# Hi from Italy



## CCM von Hausser (Aug 7, 2006)

Hi!!!

I'm new in this Forum. I comes from Italy and I'm a WWII fun and a HoI2 / Doomsday modder (do you know this game?)

I hope to find new friends on these pages and to learn new things about WWII "world"

Thank to all for your time

Ciao!


----------



## Wurger (Aug 7, 2006)

Hallo CCM von Hausser .Greetings from Poland.


----------



## CCM von Hausser (Aug 7, 2006)

thanks wurger!

wow!! Very nice signature!!!


----------



## the lancaster kicks ass (Aug 7, 2006)

thought this was CC playing a joke when i say he was italian and had "CC" in his name.........


----------



## loomaluftwaffe (Aug 7, 2006)

welcome, ur avatar is disturbing


----------



## CCM von Hausser (Aug 7, 2006)

the lancaster kicks *** said:


> thought this was CC playing a joke when i say he was italian and had "CC" in his name.........


hihihi... why?


----------



## CCM von Hausser (Aug 7, 2006)

loomaluftwaffe said:


> welcome, ur avatar is disturbing


I'm sorry but I simply got it from the avatar list


----------



## Wurger (Aug 7, 2006)

CCM von Hausser said:


> wow!! Very nice signature!!!



Thank you.That's very kind of you.


----------



## evangilder (Aug 7, 2006)

Your avatar displays an interesting sense of humor.
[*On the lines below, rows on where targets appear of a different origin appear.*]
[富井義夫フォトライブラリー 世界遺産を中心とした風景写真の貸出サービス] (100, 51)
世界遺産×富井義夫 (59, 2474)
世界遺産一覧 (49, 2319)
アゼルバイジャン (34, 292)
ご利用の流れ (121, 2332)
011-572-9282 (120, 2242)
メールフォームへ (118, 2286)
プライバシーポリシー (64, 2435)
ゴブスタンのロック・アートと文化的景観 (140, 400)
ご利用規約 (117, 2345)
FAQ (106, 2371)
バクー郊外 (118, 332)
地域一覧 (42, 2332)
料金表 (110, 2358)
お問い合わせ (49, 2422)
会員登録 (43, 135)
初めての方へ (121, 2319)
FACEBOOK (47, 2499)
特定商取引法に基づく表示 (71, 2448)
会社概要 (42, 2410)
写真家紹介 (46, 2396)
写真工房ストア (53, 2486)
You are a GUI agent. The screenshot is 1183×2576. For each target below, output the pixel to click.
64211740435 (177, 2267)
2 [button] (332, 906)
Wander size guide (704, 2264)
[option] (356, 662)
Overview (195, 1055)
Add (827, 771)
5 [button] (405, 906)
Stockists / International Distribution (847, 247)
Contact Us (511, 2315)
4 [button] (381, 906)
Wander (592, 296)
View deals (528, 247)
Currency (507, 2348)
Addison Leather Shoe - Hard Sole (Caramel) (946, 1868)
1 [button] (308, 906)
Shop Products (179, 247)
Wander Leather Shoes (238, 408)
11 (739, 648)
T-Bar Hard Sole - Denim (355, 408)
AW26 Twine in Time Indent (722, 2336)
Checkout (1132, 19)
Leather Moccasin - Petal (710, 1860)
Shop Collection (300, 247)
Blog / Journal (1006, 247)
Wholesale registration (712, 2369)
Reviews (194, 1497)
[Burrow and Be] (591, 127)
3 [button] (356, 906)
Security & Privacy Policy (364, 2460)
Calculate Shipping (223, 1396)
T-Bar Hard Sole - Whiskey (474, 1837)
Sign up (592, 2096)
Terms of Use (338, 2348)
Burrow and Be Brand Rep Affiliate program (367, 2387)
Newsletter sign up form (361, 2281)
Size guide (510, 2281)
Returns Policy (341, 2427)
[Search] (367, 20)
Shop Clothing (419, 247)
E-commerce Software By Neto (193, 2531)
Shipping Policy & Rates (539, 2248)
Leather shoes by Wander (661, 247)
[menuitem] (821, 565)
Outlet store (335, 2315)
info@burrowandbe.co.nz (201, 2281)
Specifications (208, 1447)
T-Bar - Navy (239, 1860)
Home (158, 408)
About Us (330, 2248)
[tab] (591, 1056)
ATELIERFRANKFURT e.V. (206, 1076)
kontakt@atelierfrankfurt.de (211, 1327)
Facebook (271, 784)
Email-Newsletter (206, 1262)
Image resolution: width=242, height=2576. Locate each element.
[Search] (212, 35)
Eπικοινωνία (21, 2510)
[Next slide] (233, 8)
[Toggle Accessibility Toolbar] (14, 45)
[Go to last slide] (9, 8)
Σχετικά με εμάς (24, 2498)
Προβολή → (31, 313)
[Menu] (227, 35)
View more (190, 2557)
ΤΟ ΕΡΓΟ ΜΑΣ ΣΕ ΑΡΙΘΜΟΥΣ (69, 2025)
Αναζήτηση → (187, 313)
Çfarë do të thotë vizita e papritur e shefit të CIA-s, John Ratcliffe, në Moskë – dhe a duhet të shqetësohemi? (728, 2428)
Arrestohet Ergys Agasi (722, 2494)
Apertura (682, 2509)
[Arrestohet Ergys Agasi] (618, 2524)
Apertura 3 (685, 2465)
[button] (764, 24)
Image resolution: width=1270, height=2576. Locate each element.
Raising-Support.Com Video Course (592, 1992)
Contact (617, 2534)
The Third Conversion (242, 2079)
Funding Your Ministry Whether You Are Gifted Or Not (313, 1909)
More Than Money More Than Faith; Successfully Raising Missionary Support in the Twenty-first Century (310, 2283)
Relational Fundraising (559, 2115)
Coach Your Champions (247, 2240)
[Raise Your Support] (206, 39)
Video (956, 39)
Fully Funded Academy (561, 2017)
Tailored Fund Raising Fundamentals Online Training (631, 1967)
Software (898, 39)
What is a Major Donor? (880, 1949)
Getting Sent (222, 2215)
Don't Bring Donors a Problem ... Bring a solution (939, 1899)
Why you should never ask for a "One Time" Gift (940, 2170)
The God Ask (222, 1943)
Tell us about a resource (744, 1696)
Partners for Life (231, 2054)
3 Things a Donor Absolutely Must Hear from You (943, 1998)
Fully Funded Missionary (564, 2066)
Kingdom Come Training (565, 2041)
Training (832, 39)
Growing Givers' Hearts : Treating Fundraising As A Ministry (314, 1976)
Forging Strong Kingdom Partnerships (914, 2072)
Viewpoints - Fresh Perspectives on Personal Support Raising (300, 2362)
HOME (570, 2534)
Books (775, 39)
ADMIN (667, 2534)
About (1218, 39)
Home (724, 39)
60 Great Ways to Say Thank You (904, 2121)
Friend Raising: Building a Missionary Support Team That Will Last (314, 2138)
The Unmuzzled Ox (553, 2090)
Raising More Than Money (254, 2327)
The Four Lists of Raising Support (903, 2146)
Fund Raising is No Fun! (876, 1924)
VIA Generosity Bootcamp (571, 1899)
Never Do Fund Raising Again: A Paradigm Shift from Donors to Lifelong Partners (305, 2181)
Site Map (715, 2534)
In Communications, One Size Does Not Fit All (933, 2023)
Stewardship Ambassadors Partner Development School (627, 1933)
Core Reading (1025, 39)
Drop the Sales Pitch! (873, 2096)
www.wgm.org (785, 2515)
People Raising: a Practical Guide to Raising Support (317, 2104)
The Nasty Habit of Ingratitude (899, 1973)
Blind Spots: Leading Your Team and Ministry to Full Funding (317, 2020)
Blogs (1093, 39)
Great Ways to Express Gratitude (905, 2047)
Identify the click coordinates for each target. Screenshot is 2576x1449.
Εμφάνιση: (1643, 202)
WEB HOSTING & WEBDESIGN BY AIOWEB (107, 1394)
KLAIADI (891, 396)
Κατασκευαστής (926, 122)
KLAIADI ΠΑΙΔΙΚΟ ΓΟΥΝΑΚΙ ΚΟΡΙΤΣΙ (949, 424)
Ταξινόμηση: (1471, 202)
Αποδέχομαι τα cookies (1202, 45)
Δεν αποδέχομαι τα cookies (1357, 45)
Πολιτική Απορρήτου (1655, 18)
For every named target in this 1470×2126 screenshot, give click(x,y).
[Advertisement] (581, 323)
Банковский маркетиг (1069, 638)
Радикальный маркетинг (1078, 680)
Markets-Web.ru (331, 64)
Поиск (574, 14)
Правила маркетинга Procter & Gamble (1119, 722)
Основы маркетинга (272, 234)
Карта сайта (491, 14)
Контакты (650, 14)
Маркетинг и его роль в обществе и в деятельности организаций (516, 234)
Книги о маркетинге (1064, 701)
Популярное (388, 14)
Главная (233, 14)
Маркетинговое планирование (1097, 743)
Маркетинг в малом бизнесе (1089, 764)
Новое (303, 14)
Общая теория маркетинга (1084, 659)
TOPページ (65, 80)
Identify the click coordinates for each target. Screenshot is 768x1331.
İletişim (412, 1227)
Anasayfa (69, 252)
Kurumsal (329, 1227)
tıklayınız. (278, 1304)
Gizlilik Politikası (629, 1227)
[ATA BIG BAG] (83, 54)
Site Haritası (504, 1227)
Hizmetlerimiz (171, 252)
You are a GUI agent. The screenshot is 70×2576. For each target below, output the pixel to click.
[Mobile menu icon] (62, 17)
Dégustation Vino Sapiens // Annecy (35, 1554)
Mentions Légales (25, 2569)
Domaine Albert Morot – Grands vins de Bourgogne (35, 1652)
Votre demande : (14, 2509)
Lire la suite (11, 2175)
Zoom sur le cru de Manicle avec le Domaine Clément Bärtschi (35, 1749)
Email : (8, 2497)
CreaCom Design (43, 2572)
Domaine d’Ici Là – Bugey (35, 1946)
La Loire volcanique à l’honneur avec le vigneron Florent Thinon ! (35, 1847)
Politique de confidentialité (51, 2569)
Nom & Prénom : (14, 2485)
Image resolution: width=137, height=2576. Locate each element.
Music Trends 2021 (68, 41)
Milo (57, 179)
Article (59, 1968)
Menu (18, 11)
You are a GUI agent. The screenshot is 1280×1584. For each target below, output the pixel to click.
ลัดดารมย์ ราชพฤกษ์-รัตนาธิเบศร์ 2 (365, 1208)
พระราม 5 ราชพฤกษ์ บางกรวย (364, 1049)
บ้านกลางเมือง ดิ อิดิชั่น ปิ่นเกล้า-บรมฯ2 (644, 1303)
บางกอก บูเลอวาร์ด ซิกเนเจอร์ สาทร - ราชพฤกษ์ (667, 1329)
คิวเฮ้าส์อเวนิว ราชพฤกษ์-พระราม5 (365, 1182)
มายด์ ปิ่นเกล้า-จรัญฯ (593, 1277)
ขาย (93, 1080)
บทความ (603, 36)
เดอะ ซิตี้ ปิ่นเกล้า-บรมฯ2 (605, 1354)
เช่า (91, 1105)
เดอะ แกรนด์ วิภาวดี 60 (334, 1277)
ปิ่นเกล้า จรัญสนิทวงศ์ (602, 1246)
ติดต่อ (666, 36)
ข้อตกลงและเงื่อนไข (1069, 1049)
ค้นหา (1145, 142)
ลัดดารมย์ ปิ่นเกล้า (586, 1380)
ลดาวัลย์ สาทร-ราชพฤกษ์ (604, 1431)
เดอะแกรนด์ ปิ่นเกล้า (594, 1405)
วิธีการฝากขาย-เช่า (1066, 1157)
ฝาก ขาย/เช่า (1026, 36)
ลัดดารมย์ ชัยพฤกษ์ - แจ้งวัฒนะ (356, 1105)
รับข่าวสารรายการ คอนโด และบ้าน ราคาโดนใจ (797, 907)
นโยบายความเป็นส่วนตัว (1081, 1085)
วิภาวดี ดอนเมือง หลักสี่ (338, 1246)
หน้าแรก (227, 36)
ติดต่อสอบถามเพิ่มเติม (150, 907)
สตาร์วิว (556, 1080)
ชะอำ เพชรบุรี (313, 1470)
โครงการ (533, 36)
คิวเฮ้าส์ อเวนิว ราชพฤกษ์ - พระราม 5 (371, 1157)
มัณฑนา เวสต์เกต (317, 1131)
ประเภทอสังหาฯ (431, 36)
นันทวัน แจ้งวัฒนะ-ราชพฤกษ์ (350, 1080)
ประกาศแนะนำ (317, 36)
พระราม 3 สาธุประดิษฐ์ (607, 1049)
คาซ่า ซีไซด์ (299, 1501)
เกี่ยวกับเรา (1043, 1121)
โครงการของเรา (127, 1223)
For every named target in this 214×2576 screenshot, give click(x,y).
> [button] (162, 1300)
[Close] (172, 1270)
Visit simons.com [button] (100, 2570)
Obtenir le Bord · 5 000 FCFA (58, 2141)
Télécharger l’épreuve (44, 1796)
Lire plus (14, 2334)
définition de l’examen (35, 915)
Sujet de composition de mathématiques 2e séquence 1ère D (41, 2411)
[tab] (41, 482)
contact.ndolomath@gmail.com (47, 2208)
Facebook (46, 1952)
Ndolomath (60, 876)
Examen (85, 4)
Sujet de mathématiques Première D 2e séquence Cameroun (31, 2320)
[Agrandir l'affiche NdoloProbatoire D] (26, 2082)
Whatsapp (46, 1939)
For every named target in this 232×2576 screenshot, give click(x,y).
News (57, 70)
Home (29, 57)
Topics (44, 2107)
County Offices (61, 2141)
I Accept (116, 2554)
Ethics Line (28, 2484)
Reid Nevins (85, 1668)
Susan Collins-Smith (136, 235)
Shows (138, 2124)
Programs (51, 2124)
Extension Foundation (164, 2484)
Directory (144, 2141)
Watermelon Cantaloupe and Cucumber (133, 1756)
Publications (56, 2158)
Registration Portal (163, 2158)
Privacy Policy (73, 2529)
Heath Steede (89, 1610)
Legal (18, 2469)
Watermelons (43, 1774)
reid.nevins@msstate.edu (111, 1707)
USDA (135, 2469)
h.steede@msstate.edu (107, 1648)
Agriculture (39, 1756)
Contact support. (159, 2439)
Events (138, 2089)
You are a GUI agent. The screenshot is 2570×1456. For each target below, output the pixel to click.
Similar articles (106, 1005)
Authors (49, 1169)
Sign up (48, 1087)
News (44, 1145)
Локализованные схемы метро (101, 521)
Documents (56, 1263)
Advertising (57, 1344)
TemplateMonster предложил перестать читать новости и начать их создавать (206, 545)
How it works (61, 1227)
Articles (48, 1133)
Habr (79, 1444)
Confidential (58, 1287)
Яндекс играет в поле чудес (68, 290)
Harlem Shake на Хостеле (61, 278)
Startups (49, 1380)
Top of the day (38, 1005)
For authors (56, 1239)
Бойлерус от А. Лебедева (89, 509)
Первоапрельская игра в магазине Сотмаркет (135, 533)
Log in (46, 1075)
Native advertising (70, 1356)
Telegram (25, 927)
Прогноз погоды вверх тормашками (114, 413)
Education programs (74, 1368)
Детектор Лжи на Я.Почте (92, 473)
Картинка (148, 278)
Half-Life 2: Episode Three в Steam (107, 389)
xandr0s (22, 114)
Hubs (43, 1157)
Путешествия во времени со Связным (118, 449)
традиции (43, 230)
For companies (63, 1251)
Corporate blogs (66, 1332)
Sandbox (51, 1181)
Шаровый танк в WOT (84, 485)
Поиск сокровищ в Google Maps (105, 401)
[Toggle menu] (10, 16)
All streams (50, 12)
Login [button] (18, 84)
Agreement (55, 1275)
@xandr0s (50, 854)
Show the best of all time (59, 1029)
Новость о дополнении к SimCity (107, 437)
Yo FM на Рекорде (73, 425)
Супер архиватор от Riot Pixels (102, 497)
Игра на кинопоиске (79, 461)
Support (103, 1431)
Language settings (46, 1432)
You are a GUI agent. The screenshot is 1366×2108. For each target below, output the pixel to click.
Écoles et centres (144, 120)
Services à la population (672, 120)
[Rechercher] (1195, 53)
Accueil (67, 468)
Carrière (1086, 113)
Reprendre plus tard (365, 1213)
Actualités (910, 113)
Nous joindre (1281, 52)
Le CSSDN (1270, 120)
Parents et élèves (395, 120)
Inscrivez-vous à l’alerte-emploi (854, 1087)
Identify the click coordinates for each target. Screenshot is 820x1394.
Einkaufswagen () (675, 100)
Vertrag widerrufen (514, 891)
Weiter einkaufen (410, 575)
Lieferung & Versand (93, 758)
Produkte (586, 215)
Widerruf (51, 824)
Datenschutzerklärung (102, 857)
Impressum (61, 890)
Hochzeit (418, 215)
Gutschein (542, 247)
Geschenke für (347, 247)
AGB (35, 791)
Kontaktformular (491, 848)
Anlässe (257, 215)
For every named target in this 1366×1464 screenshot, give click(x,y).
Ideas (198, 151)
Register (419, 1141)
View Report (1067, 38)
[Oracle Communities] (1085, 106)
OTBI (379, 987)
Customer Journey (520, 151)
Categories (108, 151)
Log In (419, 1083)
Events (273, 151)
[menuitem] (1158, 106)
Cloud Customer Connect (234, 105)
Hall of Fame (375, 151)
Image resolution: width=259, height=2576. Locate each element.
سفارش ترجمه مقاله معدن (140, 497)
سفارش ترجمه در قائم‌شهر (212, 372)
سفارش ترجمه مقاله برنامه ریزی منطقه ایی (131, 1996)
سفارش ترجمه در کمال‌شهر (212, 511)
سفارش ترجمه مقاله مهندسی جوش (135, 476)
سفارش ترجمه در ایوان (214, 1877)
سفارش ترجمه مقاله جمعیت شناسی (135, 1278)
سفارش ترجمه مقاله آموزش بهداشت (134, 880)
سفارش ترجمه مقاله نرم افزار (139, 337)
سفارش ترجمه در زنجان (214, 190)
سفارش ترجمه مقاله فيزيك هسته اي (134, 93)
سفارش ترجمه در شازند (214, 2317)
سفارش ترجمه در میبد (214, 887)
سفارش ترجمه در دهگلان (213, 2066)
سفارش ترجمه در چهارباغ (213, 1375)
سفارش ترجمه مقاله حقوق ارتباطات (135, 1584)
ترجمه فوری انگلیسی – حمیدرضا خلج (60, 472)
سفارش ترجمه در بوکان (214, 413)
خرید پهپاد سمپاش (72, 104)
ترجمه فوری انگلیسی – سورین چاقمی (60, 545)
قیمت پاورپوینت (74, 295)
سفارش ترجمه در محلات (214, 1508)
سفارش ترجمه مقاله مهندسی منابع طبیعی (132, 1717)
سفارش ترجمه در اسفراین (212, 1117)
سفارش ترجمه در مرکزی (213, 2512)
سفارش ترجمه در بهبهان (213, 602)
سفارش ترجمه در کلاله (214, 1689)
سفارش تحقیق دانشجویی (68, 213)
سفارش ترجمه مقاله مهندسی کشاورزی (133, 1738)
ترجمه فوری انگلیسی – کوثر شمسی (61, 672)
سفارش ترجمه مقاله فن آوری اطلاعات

Welcome.


----------



## plan_D (Aug 7, 2006)

Hearts of Iron II!?! Cool! I love that game. Welcome to the site. We should re-start the thread on it. I'm actually playing as Italy at the moment on it. A bout to invade Nationalist Spain. MUAHAHAHAH!


----------



## CCM von Hausser (Aug 8, 2006)

@ evangilder - Thanks  

@ plan_D - Fantastic!!! Do you play with Vanilla HoI or do you use any MODs? Where was that thread?


----------



## plan_D (Aug 8, 2006)

I don't use any MODs. I've never been very good at deciding which MODs are good or not. The best MOD-ed game was freelancer, 'cos it had a MOD manager to just turn 'em off when you wanted. I'll find the thread.

http://www.ww2aircraft.net/forum/off-topic-misc/hearts-iron-ii-2485.html?highlight=Hearts+Iron


----------



## CCM von Hausser (Aug 8, 2006)

ooohhh.... I can't resist.... I need to link to the Total Realism Project pages
If you know Vanilla HoI2... please, try our MOD  will be a completly new experience

PS: thanks for the link for that topic


----------